Date: 2009-09-04 02:11 am (UTC)
From: [identity profile] badoingdoing.livejournal.com
I voted "yes" but with the caveat of "marriage" being reserved for whether the couple identifies as married, rather than whether the couple has done something religious or not. For a lot of couples, their marriages will likely be religious. For a lot of couples, not so much.

(no subject)

Date: 2009-09-04 02:39 am (UTC)
From: [identity profile] q10.livejournal.com
i'd also vote for full-fledged marriage for all, of course. i'd have to think about which of the two options i'd prefer if i were choosing between those two, but either would accomplish all the goals that i see as important, and either would be a massive improvement over the current situation in most parts of this country.

and i guess if a provision specifically said ‘“marriage” shall henceforth be a term reserved for religious institutions’, i'd have to oppose it, but i take it what you meant by that was that the term ‘marriage’ would have no legal weight and that the state would make no effort to define or regulate it - that basically any private institution or individual (religious or secular) could make its own decision about how to use the word.

(no subject)

Date: 2009-09-04 03:31 am (UTC)
zdenka: Miriam with a tambourine, text "I will sing." (thinkish things)
From: [personal profile] zdenka
Is there a reason you left out the option of supporting/accepting same-sex civil unions but not same-sex marriage, or any other intermediate opinion between "accept all" and "oppose all"?

For what it's worth, I consider the word marriage important, and I would be strongly opposed to the idea of "civil unions for everyone." I have heard the idea proposed multiple times before.

(no subject)

Date: 2009-09-04 08:57 pm (UTC)
From: [identity profile] plasticsturgeon.livejournal.com
Actually, I think that all of the legal rights and responsibilities of marriage should be separate things that you can allocate to any of a predetermined number of people.

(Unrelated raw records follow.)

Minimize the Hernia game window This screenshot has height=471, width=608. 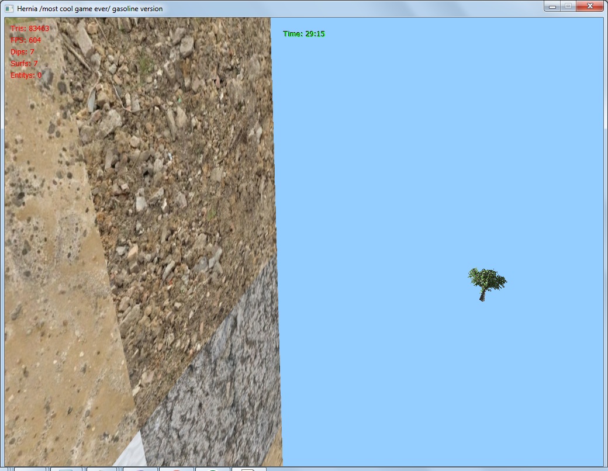552,6
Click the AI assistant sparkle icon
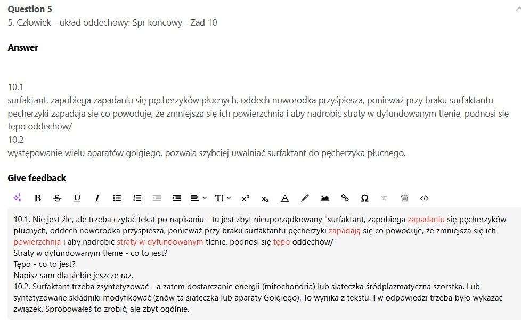Screen dimensions: 521x324 pos(18,198)
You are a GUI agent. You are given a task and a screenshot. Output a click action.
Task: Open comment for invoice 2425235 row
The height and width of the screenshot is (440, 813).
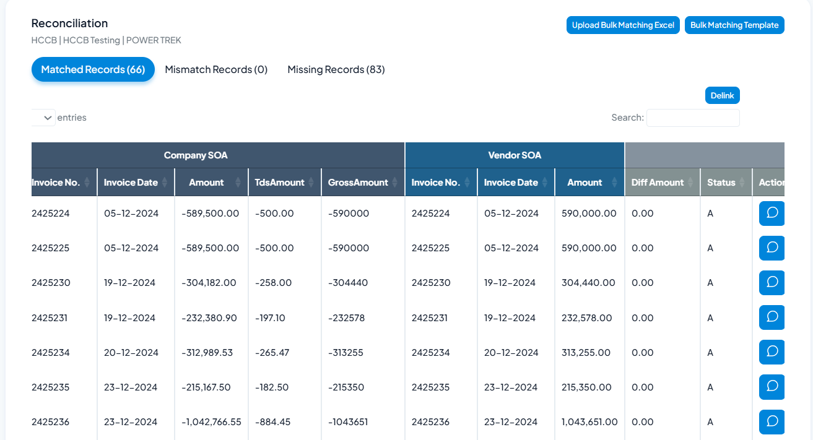772,387
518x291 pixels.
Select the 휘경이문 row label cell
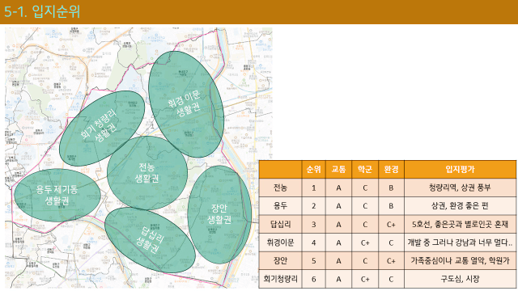tap(280, 243)
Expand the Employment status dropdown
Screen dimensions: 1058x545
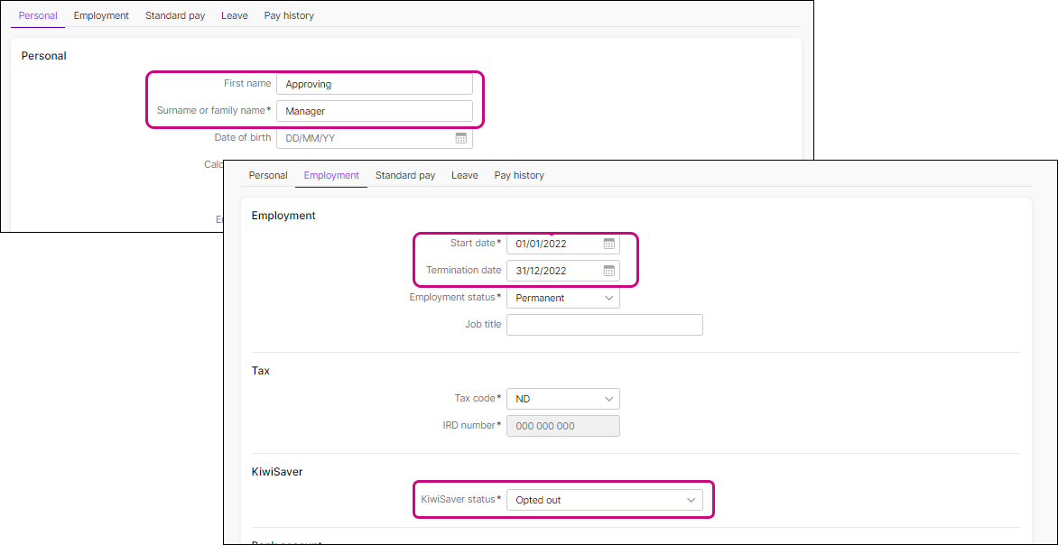tap(562, 298)
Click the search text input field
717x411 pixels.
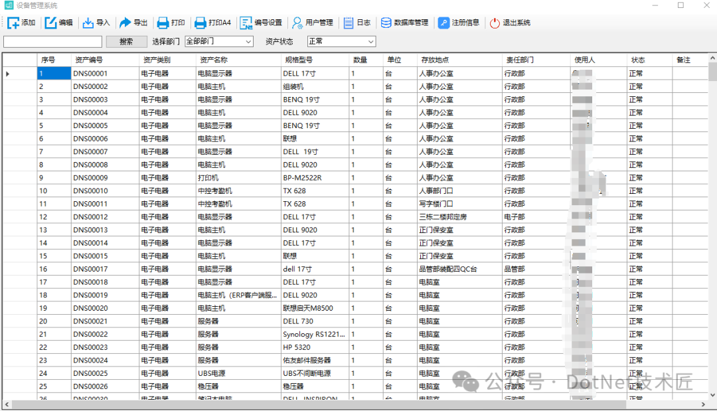[x=52, y=42]
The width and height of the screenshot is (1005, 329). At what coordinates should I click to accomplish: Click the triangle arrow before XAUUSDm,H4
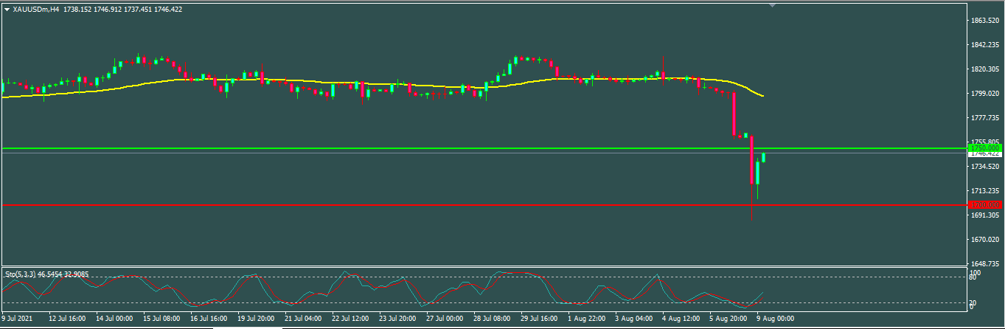tap(7, 10)
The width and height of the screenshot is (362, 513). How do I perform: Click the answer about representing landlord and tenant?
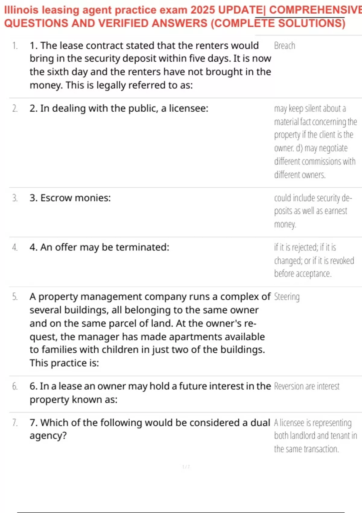pyautogui.click(x=316, y=436)
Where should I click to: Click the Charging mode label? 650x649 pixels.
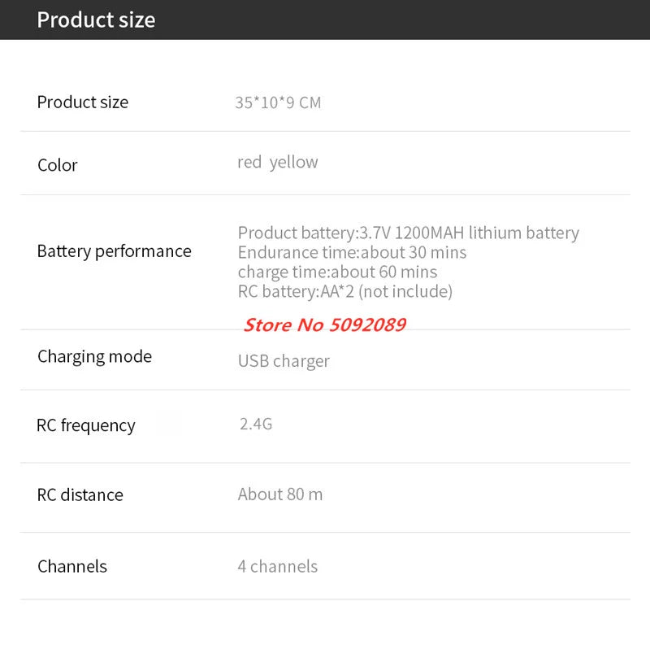point(94,357)
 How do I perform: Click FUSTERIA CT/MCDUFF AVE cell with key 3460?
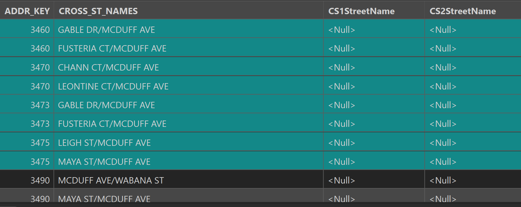coord(112,49)
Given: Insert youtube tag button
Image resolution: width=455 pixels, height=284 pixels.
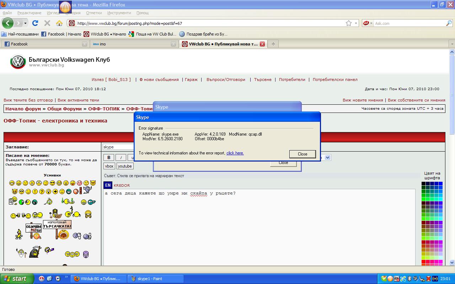Looking at the screenshot, I should [125, 166].
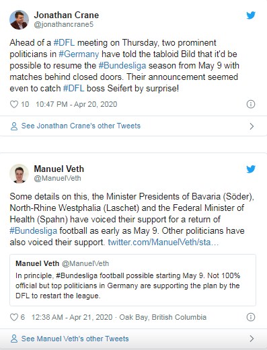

You shouldn't have to have a sexual relationship with someone in order to be part of their (non-genetic) family, and you might want one person to inherit your stuff and another to make your medical decisions etc.

(no subject)

Date: 2009-09-05 05:35 pm (UTC)
From: [identity profile] wherdragon.livejournal.com
At the moment, I'll happily vote for anything that actually gets all couples the legal, taxable, visitational, etc. rights, whatever the fuck it's called. I think it makes more sense to separate out in law what's a civil agreement that states, businesses, the law, and federal goverment honors with various protections and responsibilites, and what's the religious ceremony recognizing two people commiting to each other. However, if it gets people to agree to DO IT, actually give ALL the rights to queer couples, I don't care if it's called "LOLCATS", so long as it's there and enforced.

I know I'll be calling my commitment to significant other of whatever gender "marriage", but that's a slightly different issue.

(no subject)

Date: 2009-09-06 06:13 pm (UTC)
From: [identity profile] khyros.livejournal.com
On a lighter note, possibly we should make "Marriage" the wholly civil matter, and allow "Mawwiage" to be determined by religious institutions?